[What to produce]
Find the line with "5 [button] (322, 258)" and the line with "T +43 6582 70660 (46, 2315)" in the entries below; output exactly those two lines, every line between them, and no others.

Saved entries
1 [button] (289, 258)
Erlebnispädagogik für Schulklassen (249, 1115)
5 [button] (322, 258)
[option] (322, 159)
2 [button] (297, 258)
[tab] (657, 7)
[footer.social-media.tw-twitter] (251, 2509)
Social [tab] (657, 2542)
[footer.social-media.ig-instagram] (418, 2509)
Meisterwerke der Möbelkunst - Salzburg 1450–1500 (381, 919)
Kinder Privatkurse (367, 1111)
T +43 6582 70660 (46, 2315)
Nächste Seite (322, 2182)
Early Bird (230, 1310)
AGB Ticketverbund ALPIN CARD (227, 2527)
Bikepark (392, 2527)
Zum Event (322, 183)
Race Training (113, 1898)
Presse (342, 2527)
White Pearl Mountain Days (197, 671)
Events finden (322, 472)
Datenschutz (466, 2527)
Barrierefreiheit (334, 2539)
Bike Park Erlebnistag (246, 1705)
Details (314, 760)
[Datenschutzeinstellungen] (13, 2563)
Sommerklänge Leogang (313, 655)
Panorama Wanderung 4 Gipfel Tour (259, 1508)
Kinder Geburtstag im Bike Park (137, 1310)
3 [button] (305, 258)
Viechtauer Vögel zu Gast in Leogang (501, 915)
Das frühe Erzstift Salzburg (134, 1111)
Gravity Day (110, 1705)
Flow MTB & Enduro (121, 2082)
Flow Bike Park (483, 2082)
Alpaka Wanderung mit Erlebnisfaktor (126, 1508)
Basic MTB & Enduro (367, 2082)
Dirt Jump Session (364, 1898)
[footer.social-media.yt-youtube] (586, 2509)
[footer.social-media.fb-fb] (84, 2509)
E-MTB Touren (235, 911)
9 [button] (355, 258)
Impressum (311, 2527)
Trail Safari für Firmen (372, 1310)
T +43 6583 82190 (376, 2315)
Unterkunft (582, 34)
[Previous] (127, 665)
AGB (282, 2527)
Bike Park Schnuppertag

[Exercise solution]
5 [button] (322, 258)
[option] (322, 159)
2 [button] (297, 258)
[tab] (657, 7)
[footer.social-media.tw-twitter] (251, 2509)
Social [tab] (657, 2542)
[footer.social-media.ig-instagram] (418, 2509)
Meisterwerke der Möbelkunst - Salzburg 1450–1500 (381, 919)
Kinder Privatkurse (367, 1111)
T +43 6582 70660 (46, 2315)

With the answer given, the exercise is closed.